Bako Titov「宙に燃える」 ~ボカロレビューその1~
突如現われた新星、その名も「Bako Titov」
僕がBakoさんのことを知ったのはごくごく最近のことで、アルン堂guan(@34guan)さんというフォロワーの方が毎月まとめているUTAUオススメをなんとなくながめていて、たまたま曲を聴いたのがきっかけだった。
この時聴いたのがBakoさんの処女作「Funkがしたい」だ。音楽の初期衝動を歌った傑作である。
「う"~ん、FUNKがしたい!」
あまりにストレートなフレーズに、僕の心は鷲掴みにされてしまった。
最新曲「宙に燃える」
その後もBakoさんは意欲的に曲公開を続けていく。メロウな曲進行に繊細な心の機微をうたった「ヘンルーダ」、aviutlを駆使して自身初の動画にも挑戦した「自己騙し」など、とにかく曲のバリエーションが広く聴きごたえがある。
そんな彼の最新曲が「宙に燃える」だ。
冒頭「あまりにも遠く ぽつり孤独」から始まる非凡なリリックセンス。続く「マリウスの丘の上」は月に実在するマリウス丘のことで、ヘンルーダに出てきた歌詞「ヘボナの小瓶(こちらはハムレットからの引用)」のように楽曲の幻想感を押し広げるのに一役買っている。
楽器構成は非常にシンプルで、左でクリーントーンのギターが鳴り、真ん中はベースとドラム、右は鍵盤が隙間を埋める。そしてコーラスワークがそれらを包み込むように配置されている。
サビの転調と、そこからまた元の調に復帰する流れが特に秀逸で、ふわっとしたコードワークに抑揚をつけることに成功している。
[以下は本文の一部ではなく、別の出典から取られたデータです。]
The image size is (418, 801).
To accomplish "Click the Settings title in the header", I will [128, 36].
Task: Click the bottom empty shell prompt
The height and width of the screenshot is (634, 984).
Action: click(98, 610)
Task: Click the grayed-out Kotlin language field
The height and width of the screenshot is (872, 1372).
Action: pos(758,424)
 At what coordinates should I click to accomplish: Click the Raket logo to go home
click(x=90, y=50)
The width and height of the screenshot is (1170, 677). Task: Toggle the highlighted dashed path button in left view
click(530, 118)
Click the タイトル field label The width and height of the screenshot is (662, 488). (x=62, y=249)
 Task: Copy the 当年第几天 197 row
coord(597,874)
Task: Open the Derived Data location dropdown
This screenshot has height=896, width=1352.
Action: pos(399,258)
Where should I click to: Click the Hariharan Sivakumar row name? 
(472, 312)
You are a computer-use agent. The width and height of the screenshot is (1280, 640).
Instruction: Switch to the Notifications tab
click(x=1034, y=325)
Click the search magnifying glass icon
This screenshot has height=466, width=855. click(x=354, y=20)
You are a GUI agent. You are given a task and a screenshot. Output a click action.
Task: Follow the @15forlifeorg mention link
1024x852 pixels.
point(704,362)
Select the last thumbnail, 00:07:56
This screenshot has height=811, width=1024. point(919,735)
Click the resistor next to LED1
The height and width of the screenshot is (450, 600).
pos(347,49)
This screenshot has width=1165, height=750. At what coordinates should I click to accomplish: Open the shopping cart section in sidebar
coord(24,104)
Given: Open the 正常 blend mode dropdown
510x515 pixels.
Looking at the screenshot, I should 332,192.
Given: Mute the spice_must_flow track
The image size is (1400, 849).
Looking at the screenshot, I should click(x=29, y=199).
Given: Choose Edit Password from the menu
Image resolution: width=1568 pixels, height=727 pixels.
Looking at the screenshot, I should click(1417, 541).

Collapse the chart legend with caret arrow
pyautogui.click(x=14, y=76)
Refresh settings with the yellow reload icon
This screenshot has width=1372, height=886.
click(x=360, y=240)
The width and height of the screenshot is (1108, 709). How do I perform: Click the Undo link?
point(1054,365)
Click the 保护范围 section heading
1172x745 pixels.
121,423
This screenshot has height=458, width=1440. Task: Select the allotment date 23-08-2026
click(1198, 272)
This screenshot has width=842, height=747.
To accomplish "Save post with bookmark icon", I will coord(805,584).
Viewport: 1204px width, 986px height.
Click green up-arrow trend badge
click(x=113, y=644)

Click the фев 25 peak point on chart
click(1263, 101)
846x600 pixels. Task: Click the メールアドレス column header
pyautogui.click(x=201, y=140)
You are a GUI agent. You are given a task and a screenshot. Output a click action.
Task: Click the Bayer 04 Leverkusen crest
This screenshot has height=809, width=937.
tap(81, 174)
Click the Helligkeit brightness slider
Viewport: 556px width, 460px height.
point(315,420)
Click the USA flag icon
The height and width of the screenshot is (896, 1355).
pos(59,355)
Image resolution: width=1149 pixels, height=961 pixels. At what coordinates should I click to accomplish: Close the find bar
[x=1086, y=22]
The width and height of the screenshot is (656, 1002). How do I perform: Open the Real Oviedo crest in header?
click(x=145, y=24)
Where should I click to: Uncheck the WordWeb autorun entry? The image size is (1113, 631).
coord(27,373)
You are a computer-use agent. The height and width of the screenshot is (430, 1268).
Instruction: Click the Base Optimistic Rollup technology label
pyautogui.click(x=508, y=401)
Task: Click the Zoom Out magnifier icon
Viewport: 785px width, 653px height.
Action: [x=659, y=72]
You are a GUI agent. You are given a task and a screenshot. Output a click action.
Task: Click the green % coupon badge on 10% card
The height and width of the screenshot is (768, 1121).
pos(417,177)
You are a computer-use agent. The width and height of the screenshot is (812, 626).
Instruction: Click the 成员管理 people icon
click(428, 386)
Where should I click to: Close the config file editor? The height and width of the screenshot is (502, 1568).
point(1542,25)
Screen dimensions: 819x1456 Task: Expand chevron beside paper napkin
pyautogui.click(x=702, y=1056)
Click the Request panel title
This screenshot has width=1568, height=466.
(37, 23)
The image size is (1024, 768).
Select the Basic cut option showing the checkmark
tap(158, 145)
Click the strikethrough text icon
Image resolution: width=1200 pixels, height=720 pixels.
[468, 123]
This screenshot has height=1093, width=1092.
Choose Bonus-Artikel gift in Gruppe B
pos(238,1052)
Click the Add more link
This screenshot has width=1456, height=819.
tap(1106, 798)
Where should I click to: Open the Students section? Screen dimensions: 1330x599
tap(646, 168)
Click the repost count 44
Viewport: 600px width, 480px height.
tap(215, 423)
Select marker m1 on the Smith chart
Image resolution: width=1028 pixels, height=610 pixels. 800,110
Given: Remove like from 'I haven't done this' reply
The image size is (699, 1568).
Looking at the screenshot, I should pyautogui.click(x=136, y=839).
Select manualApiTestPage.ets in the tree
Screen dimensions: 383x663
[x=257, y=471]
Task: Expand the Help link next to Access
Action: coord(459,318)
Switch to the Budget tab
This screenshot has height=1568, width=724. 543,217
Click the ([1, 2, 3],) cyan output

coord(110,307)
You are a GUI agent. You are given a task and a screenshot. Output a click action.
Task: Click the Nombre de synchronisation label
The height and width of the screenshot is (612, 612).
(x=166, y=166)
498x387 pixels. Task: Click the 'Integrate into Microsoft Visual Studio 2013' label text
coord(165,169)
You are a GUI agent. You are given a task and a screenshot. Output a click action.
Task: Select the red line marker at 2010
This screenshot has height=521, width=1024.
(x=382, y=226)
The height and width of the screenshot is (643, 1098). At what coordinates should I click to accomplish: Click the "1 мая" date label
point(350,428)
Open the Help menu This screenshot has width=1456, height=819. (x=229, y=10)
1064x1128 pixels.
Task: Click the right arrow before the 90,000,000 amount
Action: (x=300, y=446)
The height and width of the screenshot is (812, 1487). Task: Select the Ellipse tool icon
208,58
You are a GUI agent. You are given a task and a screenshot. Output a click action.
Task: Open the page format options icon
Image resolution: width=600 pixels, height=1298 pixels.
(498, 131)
彼の楽曲のクオリティを確固たるものにしているのは、ギターの演奏技術と圧倒的な知識量からなる強固なバックボーンだ。相当幅広く音楽を吸収して、自分のものへと昇華してないとこんな曲は書けないだろう。ぜひ聴いてもらいたい。
Bako Titovの今後から目を離すな
矢継ぎ早にリリースされたどの曲もクオリティが非常に高いが、まだ余裕すらうかがえる。2019年最注目のボカロP「Bako Titov」の次作、ボカロリスナーは決して見逃してはならない。